Essentially, Bitcoins, as of now, are considered a legal form of currency capable of being exchanged in the U.S. and worldwide markets. So long as retailers, service providers, and online merchants who accept Bitcoins continues to grow, expect Bitcoins to remain legal. On average, there are currently about 30 Bitcoin transactions per minute, however that number is expected to grow exponentially, estimated a report published earlier this month. Bitcoin trading has increased nearly 500 times over the past year, and steadily increasing at rates predicted by industry economist. Moreover, since Bitcoins are created by miners operationg powerful servers capable of completing robust software algorithms embedded within the currency itself, expect Bitcoins volume to increase, both as miners and computing power increases.
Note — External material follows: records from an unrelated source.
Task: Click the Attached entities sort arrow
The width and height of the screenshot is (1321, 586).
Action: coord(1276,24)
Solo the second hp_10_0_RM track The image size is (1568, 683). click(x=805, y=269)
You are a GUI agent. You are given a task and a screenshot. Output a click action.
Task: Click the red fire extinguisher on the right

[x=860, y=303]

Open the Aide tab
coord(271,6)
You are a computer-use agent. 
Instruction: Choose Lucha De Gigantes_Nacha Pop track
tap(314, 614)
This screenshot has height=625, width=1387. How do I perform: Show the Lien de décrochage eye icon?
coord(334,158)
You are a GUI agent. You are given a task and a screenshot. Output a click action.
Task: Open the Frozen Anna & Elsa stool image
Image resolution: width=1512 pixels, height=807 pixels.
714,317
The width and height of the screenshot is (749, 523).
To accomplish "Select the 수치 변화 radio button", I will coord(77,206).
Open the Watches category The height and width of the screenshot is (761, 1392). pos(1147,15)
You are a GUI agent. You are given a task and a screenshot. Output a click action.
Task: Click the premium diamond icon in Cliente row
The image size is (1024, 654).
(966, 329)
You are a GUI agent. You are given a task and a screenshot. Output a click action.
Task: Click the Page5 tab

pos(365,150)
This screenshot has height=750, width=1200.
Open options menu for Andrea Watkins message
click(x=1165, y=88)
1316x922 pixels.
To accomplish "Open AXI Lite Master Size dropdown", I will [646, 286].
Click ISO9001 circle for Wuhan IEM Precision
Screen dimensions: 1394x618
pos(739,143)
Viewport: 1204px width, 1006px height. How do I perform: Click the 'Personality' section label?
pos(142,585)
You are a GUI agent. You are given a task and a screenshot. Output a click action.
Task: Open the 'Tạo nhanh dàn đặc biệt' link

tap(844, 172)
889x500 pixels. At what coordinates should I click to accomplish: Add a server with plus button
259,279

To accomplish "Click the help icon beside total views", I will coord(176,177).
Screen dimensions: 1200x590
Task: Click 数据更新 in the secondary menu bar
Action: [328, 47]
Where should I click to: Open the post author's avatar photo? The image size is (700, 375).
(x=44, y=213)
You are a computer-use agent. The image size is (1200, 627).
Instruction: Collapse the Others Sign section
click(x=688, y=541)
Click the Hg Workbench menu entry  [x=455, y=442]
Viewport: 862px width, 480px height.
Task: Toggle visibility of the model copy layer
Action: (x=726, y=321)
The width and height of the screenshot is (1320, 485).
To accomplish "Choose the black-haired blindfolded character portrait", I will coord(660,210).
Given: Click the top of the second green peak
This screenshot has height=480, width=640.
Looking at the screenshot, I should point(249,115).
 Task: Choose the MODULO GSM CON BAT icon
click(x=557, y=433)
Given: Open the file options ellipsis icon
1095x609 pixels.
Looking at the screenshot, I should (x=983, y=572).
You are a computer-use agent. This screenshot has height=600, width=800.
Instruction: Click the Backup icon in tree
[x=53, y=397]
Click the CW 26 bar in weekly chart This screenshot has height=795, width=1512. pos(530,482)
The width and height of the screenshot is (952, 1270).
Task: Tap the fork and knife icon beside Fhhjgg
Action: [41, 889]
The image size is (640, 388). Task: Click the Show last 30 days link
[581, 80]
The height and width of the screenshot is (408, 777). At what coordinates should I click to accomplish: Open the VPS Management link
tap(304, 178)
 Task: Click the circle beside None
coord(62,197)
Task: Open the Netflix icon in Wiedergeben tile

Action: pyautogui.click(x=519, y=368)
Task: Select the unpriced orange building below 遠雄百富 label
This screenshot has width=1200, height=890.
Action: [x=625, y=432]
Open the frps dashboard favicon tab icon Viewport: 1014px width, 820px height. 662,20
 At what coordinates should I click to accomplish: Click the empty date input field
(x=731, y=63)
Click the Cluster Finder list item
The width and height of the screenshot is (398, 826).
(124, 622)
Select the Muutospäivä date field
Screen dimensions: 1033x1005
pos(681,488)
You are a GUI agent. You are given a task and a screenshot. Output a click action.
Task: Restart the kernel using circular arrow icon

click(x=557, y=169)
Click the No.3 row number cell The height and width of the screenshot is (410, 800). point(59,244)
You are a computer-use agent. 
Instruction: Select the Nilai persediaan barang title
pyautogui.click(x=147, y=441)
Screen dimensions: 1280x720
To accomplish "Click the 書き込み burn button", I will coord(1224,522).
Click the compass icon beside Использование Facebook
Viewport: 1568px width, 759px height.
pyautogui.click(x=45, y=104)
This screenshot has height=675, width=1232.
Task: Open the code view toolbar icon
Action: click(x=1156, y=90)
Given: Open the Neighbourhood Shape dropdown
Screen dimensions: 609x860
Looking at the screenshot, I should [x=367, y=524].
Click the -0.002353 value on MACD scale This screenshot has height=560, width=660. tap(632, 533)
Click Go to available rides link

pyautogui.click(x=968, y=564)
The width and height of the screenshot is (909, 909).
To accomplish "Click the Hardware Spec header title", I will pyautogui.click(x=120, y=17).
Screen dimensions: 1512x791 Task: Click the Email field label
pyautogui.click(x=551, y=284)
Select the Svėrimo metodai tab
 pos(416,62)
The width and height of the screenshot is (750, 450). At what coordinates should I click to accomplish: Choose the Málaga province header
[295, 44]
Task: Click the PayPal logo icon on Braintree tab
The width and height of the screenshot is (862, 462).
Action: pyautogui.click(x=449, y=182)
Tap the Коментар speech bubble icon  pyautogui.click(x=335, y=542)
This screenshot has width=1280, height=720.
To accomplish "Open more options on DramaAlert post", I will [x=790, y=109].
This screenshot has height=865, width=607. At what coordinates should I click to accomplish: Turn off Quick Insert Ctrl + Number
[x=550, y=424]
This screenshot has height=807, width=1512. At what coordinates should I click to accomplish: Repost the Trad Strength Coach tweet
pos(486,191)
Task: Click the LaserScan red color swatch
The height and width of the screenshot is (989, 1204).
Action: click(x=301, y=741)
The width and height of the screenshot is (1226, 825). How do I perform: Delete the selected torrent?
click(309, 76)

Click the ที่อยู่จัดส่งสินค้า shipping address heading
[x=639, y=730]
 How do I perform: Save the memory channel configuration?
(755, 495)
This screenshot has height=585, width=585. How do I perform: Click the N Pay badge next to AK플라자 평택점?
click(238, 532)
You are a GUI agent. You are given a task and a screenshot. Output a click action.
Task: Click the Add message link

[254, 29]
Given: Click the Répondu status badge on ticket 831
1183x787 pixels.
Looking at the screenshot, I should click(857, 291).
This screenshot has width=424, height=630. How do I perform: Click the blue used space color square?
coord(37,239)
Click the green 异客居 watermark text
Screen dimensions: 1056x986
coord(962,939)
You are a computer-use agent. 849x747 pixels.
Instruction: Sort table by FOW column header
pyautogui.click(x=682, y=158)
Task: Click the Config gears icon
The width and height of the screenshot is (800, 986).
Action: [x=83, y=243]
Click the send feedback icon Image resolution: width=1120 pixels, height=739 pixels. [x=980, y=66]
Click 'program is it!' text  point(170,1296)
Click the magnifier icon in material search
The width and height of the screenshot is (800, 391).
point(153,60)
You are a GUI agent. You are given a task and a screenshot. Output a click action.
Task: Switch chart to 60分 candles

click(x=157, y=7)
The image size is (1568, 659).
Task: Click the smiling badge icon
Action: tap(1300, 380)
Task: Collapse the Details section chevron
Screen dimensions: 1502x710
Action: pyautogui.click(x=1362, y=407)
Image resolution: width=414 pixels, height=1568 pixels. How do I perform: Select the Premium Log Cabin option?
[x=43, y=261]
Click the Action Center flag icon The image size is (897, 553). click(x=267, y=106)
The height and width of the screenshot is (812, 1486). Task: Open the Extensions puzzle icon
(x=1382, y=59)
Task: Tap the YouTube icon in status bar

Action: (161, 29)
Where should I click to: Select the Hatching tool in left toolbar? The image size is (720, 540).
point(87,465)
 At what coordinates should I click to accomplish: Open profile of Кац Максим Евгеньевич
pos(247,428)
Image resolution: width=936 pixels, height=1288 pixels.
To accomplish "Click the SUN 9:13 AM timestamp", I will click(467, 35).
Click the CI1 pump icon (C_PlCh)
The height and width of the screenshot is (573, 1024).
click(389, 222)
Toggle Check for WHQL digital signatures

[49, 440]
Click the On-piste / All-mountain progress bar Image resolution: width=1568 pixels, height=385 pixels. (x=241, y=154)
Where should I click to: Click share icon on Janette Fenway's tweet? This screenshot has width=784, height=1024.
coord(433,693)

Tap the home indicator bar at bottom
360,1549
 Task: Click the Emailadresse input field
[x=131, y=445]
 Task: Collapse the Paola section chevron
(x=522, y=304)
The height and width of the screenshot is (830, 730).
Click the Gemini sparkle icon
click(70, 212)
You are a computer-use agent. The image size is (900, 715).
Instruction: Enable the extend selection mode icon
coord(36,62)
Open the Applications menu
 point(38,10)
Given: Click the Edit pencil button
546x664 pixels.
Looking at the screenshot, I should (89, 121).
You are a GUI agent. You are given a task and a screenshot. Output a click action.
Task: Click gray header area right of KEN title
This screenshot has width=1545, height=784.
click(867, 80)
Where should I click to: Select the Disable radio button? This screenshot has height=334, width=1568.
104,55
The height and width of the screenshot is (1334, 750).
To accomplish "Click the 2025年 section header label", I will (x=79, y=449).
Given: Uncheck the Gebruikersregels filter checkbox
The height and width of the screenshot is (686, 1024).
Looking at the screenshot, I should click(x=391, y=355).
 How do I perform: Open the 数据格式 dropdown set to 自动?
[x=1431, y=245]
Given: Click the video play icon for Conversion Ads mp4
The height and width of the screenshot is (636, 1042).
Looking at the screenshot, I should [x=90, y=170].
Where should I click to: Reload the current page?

How Can You Benefit from Bitcoins?

Bloomberg business news reports that savvy U.S investors have begun allocating more and more of their investments to Bitcoin currency in order to diversify their portfolios. Further, many Wall Street investment firms have begun offering investors options to buy Bitcoins for individual retirement accounts (IRA’s).  Bitcoin Investment trusts have also cropped up creating more than $15 million in funds. Simply put, if you’re interested in spreading your profits and losses out, Bitcoin investments may be a viable option.

Conclusion

While Bitcoins have been given the green light by U.S. treasury officials, it’s still a relatively new trading platform and should be approached with caution. Consequently, according to Bitstamp, in the time it took to compose this post, Bitcoins value increased by nearly a dollar!  However, Bitcoin trading volatility has been influx due to recent Senate inquires and the subsequent validation by U.S officials as an authentic currency. Therefore, once all the dust settles, and you get all the facts, maybe you’ll have a few (Bit)Coins to spare!